GM's BrightDrop startup begins series production at CAMI Assembly plant in Ontario after a year of small-volume production.
The electric van is offered in two wheelbases with a top range of about 250 miles on a full charge.
BrightDrop has recently added DHL Canada to its list of commercial customers.
BrightDrop has been building its electric vans on a small volume basis for about a year. But now it will crank up production as its plant in Ingersoll, Ontario, is fully ready. GM has converted its CAMI Assembly plant to high-volume EV production over the past year.
The last-mile delivery EV startup launched its first commercial vans around this time a year ago, in addition to opening its first dealership. Now is the time to put the pedal to the metal for the new EV brand as competitors scramble to get a slice of this emerging segment.
"Bringing BrightDrop to Canada and starting production at CAMI is a major step to providing EVs at scale, while delivering real results to the world's biggest brands," said Travis Katz, BrightDrop president and CEO.
In addition, this month BrightDrop has entered its first international market with DHL Express Canada signing on to purchase the zero-emission vans. Collectively, more than 30 commercial customers including Walmart, Verizon, and Hertz have reserved more than 25,000 Ultium-powered BrightDrop vans.
"Our international expansion is proof that we can deliver exactly what our customers need where they need it," Katz added. "Having DHL Express Canada come onboard as a new customer shows the confidence legacy brands have in our ability to deliver."
The startup now faces a slightly more varied cast of competitors than it did a year ago, with Rivian's purpose-built Amazon van having entered series production this summer, while Canoo started testing its own electric delivery vans with Walmart on a small scale in August.
The British startup Arrival, however, is now the American startup Arrival, having made plans to relocate all of its production stateside, but the start of assembly is still firmly in 2023 in a best-case scenario.

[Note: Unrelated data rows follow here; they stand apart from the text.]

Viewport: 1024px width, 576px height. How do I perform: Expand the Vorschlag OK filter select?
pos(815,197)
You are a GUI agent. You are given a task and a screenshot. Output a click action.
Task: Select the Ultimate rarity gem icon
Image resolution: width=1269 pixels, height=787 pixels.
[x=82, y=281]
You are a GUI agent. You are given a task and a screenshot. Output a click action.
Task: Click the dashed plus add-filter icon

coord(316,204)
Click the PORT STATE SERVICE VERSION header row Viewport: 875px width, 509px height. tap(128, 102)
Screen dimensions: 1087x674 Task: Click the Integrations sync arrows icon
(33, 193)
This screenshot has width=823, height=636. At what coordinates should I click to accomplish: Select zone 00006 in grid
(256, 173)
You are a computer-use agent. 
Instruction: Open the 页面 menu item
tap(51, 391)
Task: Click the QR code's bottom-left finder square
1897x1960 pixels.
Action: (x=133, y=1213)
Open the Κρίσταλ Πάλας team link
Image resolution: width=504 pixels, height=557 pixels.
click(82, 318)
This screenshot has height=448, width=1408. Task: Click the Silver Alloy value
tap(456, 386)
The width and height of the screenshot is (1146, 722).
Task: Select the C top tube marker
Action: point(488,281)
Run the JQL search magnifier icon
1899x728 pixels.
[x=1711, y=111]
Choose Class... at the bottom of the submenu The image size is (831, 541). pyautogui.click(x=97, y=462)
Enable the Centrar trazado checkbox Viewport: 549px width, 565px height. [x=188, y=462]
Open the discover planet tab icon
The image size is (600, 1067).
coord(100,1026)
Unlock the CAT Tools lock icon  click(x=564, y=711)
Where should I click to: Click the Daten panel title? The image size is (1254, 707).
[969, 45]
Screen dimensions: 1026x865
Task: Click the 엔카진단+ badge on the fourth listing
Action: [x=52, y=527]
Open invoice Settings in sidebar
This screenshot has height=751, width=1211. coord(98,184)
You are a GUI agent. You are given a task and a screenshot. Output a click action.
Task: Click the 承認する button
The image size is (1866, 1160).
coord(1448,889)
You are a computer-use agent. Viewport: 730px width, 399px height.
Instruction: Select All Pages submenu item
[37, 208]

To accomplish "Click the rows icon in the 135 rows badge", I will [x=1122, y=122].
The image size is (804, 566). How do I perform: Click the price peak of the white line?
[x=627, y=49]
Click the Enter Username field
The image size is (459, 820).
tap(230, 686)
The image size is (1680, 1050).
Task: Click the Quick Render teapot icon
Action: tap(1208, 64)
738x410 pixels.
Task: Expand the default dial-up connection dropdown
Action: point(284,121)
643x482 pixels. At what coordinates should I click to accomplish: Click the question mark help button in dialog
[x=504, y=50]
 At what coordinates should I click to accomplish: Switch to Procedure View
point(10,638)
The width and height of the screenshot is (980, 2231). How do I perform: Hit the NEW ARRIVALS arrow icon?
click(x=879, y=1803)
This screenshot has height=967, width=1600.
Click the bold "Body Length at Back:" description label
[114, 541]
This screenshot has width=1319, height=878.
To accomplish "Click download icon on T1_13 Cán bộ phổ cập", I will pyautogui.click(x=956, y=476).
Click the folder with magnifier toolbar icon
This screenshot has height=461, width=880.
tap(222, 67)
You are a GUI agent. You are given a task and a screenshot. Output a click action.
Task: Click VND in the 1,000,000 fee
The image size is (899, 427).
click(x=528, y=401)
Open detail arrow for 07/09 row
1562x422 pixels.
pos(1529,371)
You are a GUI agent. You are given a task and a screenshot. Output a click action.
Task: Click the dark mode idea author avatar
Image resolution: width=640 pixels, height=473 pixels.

A handful of companies like Rivian, BrightDrop, and Ford with its e-Transit models have an early share of the market, while a number of others have seemingly struggled to get going, or are targeting more niche segments with Level 4 autonomous delivery robots with some modest success, as in the case of Nuro.
But even early gains in this field is by no means a guarantee of mid- or long-term success, as we have seen time and again.